Dataset entries:
= Beginning of Section =

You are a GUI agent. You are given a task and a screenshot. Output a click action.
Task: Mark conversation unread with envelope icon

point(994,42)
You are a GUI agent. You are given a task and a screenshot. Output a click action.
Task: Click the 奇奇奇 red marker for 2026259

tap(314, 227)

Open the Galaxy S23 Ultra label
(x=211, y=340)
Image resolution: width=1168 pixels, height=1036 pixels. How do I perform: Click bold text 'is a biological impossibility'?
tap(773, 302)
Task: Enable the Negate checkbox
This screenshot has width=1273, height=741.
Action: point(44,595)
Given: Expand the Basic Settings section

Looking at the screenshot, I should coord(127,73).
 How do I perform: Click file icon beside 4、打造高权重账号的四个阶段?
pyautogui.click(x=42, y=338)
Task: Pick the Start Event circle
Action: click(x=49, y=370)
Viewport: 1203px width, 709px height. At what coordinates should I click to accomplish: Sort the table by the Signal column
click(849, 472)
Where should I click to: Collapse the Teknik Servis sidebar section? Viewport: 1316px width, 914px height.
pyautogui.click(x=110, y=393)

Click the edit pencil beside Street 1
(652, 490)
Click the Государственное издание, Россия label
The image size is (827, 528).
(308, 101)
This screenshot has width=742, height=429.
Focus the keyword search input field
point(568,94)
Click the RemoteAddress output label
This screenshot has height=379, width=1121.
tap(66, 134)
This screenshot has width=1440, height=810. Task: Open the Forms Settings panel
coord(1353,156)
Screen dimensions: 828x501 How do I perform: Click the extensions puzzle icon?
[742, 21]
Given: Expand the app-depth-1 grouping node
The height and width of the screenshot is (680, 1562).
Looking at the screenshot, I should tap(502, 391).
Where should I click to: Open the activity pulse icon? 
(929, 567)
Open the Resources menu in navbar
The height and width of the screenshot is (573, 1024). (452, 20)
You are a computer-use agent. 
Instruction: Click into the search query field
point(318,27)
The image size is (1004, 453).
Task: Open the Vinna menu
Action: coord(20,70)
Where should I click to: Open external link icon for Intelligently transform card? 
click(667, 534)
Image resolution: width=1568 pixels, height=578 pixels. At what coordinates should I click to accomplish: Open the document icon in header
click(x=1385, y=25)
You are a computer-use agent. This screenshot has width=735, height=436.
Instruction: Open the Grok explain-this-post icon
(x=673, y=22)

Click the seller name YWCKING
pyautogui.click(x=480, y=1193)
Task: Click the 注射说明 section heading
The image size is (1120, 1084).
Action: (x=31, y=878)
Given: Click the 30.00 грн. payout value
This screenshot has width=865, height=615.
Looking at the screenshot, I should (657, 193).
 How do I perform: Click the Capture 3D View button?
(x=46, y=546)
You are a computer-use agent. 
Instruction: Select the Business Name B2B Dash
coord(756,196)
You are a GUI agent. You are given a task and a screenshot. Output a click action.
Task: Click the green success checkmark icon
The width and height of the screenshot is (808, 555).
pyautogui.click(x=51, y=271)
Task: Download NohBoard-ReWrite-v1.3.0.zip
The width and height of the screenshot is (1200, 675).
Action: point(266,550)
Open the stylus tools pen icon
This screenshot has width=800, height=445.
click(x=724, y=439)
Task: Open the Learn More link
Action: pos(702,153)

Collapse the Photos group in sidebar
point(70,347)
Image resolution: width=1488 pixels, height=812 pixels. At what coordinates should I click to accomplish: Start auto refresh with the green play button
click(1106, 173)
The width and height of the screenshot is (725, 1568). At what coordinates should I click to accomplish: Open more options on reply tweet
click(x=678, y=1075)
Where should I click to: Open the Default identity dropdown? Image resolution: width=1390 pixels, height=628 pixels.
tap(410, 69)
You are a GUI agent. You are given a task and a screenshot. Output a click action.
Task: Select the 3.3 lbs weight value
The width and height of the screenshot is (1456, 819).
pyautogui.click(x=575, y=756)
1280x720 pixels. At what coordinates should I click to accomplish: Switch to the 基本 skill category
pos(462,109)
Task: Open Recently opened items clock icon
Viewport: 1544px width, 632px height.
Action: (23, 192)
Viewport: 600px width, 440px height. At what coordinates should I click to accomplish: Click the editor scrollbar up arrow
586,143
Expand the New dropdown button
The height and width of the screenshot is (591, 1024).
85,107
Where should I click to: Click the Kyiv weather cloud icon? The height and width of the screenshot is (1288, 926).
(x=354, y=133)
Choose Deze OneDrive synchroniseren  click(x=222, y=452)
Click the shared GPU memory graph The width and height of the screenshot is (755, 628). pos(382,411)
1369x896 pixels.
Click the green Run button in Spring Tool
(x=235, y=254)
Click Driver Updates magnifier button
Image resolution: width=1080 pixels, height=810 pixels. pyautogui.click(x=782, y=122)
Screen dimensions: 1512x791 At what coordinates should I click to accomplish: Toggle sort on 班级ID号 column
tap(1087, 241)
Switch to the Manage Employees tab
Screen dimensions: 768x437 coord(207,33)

= End of Section =

§ Task goal
In the records above, locate the lines holding the word "value". Copy each of them.

§ Task output
Given: Click the 30.00 грн. payout value
Task: Select the 3.3 lbs weight value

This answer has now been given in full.